MBX butterfly payoff curve
Modeled P&L at expiration across a range of underlying prices for the butterfly on MBX. Each row is one sampled price point from the computed payoff curve; the full curve uses 200 price points internally before being summarized into 10 rows here.
When traders use butterfly on MBX
Butterflies on MBX are pinning bets - traders use them when they expect MBX to settle near a specific level at expiration (often the prior close, a round number, or the max-pain strike) and want defined-risk exposure to that outcome.
MBX thesis for this butterfly
The market-implied 1-standard-deviation range for MBX extends from approximately $22.43 on the downside to $42.75 on the upside. A MBX long call butterfly is a pinning play: it pays maximum at the middle strike if MBX settles there at expiration, with the wing legs capping both the cost and the maximum loss to the net debit. Current MBX IV rank near 10.28% sits in the lower third of its 1-year distribution, where IV often re-expands toward the mean; this favors premium-buying structures and disadvantages premium-selling structures on MBX at 108.70%. As a Healthcare name, MBX options can move on sector-level news flow (peer earnings, regulatory updates, industry-specific macro data) in addition to MBX-specific events.
MBX butterfly positions are structurally neutral / pin (limited-risk, limited-reward); the modeled P&L assumes European-style exercise at expiration and ignores early assignment, transaction costs, dividends paid before expiry on the stock leg (when present), and the bid-ask spread on the listed chain. MBX positions also carry Healthcare sector concentration risk; news flow inside the sector (peer earnings, regulatory shifts, supply-chain headlines) can move MBX alongside the broader basket even when MBX-specific fundamentals are unchanged. Always rebuild the position from current MBX chain quotes before placing a trade.
Frequently asked questions
- What is a butterfly on MBX?
- A butterfly on MBX is the butterfly strategy applied to MBX (stock). The strategy is structurally neutral / pin (limited-risk, limited-reward): A long call butterfly buys one lower-strike call, sells two ATM calls, and buys one higher-strike call, paying a small net debit for a defined-risk position that maxes out if the underlying pins the middle strike at expiration. With MBX stock trading near $32.59, the strikes shown on this page are snapped to the nearest listed MBX chain strike and the premiums come straight from the end-of-day bid/ask midpoint.
- How are MBX butterfly max profit and max loss calculated?

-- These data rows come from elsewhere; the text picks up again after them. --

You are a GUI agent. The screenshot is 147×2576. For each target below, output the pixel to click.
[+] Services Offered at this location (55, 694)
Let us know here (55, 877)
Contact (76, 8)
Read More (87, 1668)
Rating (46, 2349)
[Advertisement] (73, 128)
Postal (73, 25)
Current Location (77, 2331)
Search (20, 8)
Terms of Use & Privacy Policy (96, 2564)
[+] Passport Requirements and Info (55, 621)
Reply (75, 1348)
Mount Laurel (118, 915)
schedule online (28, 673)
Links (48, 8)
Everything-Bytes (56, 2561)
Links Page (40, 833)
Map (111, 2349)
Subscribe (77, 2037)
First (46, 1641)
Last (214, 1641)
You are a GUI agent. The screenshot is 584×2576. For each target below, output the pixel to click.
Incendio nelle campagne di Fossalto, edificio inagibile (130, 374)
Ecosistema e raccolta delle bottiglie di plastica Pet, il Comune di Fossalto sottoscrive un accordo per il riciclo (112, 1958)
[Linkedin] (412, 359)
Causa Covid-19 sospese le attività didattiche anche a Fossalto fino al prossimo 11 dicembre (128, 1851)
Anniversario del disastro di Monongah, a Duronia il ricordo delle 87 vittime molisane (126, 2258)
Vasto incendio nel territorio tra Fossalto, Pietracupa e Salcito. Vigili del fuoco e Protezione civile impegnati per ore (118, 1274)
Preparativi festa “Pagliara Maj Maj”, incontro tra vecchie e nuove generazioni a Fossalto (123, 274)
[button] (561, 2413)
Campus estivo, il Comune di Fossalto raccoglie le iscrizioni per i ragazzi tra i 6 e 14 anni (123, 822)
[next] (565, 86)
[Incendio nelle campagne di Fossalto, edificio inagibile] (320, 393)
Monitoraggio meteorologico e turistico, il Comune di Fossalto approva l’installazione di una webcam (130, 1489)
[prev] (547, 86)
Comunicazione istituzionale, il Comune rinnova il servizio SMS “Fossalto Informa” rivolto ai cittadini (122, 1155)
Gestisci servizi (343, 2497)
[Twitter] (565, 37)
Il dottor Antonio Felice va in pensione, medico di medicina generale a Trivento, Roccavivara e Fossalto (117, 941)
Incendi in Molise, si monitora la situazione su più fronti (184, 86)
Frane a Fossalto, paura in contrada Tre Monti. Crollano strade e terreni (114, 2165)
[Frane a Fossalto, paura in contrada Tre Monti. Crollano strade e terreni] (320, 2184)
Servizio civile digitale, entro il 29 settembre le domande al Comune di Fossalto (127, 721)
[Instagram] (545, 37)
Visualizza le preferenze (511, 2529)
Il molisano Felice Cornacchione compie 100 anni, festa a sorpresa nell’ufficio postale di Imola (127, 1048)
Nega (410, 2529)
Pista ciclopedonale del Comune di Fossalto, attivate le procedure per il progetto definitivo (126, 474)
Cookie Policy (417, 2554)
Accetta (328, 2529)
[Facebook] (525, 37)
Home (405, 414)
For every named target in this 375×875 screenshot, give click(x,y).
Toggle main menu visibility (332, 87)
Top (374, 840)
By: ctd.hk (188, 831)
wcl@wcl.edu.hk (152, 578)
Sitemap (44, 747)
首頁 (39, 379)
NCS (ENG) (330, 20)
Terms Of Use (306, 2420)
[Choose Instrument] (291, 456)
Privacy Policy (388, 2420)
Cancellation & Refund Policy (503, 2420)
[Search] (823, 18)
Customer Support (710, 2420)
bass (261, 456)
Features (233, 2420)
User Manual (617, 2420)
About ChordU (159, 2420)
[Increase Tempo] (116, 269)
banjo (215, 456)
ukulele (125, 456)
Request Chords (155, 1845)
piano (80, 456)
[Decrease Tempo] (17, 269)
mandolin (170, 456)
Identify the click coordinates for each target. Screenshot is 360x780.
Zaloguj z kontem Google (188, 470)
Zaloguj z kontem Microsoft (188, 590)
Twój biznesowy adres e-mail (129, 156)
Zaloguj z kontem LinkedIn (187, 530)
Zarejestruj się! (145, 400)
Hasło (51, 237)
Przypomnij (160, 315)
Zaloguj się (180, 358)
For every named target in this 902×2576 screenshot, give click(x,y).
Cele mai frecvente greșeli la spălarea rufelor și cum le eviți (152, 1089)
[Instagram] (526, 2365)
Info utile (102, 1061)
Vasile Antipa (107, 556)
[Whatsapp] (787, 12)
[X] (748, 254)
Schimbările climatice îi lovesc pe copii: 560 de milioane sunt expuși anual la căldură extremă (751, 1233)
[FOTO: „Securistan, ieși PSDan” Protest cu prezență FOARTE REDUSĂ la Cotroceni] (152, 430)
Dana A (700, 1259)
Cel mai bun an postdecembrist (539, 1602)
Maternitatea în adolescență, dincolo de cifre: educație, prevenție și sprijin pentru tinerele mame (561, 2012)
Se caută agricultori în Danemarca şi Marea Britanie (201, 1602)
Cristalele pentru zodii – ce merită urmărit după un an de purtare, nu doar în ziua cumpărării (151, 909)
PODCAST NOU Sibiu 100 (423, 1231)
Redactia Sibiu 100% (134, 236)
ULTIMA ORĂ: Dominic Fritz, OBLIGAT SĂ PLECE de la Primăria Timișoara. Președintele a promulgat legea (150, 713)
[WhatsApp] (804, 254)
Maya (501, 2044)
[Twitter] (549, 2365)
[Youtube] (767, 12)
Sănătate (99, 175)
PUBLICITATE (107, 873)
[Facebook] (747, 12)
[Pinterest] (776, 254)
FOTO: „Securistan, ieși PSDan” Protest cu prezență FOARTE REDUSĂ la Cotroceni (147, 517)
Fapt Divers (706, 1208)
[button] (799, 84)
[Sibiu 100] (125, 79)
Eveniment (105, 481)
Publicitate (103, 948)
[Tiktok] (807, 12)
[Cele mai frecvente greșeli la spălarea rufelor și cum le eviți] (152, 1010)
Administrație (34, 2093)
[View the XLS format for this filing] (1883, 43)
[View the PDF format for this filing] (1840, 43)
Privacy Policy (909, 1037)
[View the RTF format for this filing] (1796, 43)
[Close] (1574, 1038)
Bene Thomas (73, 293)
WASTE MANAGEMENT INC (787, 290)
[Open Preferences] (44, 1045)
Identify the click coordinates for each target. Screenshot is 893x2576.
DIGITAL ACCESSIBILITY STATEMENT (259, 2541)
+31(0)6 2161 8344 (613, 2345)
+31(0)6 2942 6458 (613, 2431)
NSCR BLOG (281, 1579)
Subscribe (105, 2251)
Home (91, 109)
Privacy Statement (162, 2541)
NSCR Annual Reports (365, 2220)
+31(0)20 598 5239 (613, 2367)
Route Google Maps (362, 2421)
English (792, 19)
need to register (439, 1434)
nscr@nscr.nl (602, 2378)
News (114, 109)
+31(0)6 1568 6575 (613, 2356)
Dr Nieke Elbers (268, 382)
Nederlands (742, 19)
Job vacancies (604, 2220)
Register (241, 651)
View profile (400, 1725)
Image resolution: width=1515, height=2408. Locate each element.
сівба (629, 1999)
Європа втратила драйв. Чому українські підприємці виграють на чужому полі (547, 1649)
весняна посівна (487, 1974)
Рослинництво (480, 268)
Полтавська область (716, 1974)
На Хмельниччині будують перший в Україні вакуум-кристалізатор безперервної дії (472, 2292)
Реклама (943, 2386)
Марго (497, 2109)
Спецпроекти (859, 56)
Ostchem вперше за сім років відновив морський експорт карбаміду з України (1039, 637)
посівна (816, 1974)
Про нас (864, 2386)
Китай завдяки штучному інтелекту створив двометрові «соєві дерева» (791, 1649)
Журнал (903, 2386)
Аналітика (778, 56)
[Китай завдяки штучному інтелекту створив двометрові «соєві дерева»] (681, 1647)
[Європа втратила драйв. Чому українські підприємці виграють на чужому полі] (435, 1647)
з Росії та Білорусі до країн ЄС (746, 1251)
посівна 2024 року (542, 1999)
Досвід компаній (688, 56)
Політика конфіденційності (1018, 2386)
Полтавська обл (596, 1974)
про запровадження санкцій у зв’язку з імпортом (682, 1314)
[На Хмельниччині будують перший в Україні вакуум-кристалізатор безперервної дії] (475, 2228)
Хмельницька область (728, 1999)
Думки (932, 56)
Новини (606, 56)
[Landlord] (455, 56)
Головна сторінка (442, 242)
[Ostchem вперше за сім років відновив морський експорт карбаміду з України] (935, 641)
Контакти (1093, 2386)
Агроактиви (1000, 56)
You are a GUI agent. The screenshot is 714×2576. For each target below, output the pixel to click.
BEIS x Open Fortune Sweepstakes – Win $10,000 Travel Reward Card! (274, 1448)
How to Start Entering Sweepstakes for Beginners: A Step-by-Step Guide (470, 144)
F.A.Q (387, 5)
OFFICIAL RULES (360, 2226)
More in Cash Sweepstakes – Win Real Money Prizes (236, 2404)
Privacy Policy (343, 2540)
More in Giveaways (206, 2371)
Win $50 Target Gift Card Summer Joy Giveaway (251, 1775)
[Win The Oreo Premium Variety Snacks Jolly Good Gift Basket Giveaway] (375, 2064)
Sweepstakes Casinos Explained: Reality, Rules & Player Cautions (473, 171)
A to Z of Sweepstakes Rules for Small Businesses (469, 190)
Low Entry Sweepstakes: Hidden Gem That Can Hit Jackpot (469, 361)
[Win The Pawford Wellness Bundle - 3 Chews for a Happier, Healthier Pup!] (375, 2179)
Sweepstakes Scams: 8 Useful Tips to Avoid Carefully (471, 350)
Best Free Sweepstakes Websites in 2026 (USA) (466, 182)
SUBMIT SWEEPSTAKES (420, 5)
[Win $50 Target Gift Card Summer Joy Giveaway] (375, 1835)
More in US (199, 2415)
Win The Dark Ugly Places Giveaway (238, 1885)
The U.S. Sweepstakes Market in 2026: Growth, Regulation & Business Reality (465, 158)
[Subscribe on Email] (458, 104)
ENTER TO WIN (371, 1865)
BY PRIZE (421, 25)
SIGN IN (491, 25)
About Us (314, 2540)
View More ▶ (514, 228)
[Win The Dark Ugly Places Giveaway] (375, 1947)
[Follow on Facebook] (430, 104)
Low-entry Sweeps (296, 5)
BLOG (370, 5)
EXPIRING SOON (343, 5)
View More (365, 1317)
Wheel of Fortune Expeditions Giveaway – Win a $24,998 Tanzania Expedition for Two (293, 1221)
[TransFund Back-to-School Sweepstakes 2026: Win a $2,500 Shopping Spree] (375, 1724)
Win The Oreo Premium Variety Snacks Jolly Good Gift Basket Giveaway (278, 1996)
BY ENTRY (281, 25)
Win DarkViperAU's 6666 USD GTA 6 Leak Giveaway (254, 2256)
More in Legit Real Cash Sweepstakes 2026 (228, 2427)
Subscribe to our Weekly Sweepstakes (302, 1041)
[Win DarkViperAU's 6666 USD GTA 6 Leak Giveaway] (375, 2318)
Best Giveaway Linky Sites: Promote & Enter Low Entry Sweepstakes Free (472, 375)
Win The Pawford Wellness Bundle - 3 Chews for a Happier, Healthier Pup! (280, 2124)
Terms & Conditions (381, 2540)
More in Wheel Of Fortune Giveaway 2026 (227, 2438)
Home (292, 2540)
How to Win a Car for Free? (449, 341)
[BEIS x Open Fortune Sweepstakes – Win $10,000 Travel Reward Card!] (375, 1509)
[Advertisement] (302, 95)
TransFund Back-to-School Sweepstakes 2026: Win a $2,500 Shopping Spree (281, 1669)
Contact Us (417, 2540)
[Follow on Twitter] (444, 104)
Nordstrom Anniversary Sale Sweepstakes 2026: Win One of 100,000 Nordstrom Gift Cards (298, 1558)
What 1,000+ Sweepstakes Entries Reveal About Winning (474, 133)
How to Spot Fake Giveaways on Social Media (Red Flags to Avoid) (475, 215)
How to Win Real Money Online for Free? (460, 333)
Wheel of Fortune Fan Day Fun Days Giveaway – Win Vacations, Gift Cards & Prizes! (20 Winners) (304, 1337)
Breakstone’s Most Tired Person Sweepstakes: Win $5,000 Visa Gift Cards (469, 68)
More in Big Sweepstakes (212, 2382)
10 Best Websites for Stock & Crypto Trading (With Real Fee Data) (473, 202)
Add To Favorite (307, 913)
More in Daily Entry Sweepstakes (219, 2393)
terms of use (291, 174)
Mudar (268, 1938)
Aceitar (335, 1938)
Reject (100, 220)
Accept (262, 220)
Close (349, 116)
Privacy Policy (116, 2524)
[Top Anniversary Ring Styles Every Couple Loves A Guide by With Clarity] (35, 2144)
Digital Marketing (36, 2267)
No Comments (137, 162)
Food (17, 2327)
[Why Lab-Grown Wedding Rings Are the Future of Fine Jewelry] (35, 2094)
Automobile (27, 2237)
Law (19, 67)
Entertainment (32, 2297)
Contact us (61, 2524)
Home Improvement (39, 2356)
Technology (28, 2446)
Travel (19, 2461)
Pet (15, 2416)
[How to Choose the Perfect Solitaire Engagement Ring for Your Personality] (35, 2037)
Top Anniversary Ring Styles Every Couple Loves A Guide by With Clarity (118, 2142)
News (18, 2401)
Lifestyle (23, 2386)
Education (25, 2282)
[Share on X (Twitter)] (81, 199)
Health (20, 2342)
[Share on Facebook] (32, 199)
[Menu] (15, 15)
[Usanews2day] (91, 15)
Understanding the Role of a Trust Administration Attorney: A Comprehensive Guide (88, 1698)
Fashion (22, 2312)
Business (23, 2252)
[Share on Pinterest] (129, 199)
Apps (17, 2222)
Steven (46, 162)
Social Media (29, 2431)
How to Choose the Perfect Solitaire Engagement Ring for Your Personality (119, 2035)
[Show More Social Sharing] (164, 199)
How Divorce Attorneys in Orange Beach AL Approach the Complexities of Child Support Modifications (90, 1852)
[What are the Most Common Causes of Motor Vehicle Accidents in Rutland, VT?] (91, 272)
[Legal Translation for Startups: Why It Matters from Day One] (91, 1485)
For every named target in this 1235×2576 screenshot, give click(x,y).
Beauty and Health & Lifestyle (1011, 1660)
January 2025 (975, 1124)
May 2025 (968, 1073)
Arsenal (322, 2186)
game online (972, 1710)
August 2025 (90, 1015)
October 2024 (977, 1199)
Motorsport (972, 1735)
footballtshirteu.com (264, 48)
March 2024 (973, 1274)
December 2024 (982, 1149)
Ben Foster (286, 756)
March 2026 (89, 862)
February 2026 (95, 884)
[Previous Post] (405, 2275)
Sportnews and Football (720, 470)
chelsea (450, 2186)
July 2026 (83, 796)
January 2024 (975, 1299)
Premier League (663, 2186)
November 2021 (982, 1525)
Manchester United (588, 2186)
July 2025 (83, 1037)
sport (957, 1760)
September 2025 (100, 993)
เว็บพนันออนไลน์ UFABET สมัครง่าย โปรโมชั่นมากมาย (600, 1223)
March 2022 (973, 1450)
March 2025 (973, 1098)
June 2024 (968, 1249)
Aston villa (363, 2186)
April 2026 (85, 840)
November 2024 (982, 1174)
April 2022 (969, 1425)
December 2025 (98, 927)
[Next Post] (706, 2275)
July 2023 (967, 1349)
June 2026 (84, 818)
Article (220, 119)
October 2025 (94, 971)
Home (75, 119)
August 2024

- Max profit equals the wing width minus net debit times 100 (reached when the underlying pins the middle strike); max loss equals the net debit times 100. Two breakevens at lower-wing plus debit and upper-wing minus debit. For the MBX butterfly priced from the end-of-day chain at a 30-day expiry (ATM IV 108.70%), the computed maximum profit is unbounded per contract and the computed maximum loss is unbounded per contract. Live intraday quotes will differ as the chain moves through the trading session.
- What is the breakeven for a MBX butterfly?
- The breakeven for the MBX butterfly priced on this page is no defined breakeven on the modeled curve at expiration, derived from end-of-day chain premiums. Breakeven is the underlying price at which the strategy's P&L crosses zero ignoring transaction costs and assignment risk. The current MBX market-implied 1-standard-deviation expected move is approximately 31.16%; if the move sits well outside the breakeven distance, the structure's risk-reward becomes correspondingly tighter.
- When should you consider a butterfly on MBX?
- Butterflies on MBX are pinning bets - traders use them when they expect MBX to settle near a specific level at expiration (often the prior close, a round number, or the max-pain strike) and want defined-risk exposure to that outcome.
- How does current MBX implied volatility affect this butterfly?
- MBX ATM IV is at 108.70% with IV rank near 10.28%, which is on the low end of its 1-year range. Premium-buying structures (long call, long put, debit spreads) are relatively cheap in this regime; premium-selling structures collect less credit per unit risk.